▸ Task: Locate each line below that includes "input" and reproduce it.

[Stored items from a collection]
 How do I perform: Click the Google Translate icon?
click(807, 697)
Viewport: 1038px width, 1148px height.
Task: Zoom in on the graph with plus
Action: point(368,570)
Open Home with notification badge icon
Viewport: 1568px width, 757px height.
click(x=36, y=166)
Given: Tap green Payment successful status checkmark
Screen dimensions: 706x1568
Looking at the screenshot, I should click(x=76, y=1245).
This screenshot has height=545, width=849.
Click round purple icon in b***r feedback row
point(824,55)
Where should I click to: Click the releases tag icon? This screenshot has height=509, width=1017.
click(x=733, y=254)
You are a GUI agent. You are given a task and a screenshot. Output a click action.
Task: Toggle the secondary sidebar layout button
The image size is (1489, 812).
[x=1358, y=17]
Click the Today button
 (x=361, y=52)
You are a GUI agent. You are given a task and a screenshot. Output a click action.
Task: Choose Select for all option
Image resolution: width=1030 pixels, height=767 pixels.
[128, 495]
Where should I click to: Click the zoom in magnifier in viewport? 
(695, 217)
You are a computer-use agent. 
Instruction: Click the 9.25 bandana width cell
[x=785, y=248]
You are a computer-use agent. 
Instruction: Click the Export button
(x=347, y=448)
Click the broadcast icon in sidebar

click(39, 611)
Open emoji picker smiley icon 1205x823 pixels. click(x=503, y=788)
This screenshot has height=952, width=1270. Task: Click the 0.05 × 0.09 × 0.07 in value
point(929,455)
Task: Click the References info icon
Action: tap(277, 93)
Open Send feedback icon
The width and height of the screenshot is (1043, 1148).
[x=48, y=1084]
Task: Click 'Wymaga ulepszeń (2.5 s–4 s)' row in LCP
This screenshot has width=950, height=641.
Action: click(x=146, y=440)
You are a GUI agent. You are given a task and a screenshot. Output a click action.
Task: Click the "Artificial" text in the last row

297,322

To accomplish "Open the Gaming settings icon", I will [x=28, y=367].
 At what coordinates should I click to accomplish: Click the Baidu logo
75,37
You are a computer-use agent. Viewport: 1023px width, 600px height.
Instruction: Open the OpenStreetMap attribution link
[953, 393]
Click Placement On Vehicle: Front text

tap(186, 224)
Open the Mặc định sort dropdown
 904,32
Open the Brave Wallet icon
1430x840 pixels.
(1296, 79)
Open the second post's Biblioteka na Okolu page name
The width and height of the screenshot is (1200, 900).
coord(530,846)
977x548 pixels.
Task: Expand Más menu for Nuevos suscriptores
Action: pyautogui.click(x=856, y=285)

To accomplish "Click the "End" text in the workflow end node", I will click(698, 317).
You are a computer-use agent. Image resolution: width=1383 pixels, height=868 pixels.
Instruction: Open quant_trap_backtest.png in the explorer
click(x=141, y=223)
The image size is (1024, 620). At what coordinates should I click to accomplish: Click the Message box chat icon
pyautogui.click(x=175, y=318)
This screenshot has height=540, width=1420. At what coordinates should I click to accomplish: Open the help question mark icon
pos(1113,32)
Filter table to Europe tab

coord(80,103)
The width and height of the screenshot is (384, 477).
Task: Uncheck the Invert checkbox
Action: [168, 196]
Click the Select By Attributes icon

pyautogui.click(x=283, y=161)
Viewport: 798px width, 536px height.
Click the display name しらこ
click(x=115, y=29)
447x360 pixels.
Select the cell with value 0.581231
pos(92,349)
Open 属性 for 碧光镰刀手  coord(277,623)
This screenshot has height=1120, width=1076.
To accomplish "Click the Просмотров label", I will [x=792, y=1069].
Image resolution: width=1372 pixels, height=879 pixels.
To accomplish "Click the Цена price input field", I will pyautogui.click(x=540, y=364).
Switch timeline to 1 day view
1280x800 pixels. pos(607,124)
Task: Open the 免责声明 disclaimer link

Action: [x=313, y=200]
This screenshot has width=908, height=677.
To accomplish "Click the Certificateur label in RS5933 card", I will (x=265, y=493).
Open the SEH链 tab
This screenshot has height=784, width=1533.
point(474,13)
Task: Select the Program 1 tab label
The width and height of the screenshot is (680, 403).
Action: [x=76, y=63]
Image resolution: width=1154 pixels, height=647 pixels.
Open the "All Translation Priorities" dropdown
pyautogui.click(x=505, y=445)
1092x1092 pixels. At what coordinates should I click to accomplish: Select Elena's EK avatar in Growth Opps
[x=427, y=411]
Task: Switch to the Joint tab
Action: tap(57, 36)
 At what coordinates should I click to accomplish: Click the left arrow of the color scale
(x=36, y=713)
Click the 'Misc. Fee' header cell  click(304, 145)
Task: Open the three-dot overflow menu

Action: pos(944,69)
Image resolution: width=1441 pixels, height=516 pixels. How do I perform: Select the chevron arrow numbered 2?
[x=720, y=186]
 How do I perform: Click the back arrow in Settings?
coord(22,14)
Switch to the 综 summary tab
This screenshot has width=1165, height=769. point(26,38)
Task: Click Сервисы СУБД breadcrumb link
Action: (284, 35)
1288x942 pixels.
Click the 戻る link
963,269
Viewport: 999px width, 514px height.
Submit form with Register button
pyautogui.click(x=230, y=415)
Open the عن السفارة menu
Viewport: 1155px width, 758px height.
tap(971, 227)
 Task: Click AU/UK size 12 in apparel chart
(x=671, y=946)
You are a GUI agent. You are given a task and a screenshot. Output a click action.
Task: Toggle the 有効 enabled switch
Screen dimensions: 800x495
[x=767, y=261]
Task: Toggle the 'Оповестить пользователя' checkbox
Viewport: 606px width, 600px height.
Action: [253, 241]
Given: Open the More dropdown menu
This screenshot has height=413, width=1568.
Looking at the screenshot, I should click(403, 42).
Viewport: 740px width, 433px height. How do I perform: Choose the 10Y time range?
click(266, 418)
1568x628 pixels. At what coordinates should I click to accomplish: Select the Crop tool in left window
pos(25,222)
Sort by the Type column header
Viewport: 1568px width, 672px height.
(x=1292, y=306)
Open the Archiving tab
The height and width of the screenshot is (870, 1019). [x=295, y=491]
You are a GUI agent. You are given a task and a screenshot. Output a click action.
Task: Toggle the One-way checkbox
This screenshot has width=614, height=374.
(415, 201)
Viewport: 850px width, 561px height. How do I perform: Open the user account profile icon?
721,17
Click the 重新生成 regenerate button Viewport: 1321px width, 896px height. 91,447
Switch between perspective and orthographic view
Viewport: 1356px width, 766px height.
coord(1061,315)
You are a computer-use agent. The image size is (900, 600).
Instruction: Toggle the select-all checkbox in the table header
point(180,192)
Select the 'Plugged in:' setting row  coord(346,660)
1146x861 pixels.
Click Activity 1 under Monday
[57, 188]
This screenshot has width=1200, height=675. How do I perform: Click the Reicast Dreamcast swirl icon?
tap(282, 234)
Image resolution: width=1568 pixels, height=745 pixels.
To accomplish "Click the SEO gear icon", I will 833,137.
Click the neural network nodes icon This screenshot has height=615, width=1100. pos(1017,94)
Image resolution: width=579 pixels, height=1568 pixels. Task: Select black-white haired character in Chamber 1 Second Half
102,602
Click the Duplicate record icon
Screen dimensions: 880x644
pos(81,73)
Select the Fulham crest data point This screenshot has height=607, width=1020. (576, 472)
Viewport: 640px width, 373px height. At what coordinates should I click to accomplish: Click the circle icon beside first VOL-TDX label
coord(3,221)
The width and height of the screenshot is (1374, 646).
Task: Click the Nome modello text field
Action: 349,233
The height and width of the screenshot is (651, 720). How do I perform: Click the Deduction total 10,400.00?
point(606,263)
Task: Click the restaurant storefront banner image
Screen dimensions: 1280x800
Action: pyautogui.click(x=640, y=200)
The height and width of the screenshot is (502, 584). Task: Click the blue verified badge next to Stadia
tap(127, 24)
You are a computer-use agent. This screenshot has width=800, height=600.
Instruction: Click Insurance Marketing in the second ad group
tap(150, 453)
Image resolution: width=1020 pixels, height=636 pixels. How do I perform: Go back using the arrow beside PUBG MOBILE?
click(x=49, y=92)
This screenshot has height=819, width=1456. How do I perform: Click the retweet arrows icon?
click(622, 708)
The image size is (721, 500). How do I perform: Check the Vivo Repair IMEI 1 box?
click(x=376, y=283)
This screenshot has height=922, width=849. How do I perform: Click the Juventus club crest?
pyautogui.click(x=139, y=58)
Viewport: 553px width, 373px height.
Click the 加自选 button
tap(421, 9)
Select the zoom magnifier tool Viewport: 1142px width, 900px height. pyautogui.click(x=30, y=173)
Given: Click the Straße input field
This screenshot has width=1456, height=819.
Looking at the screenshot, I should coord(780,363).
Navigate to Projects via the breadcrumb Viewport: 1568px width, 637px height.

▸ Your response:
To accomplish "Click the Цена price input field", I will pyautogui.click(x=540, y=364).
Given: Click the Straße input field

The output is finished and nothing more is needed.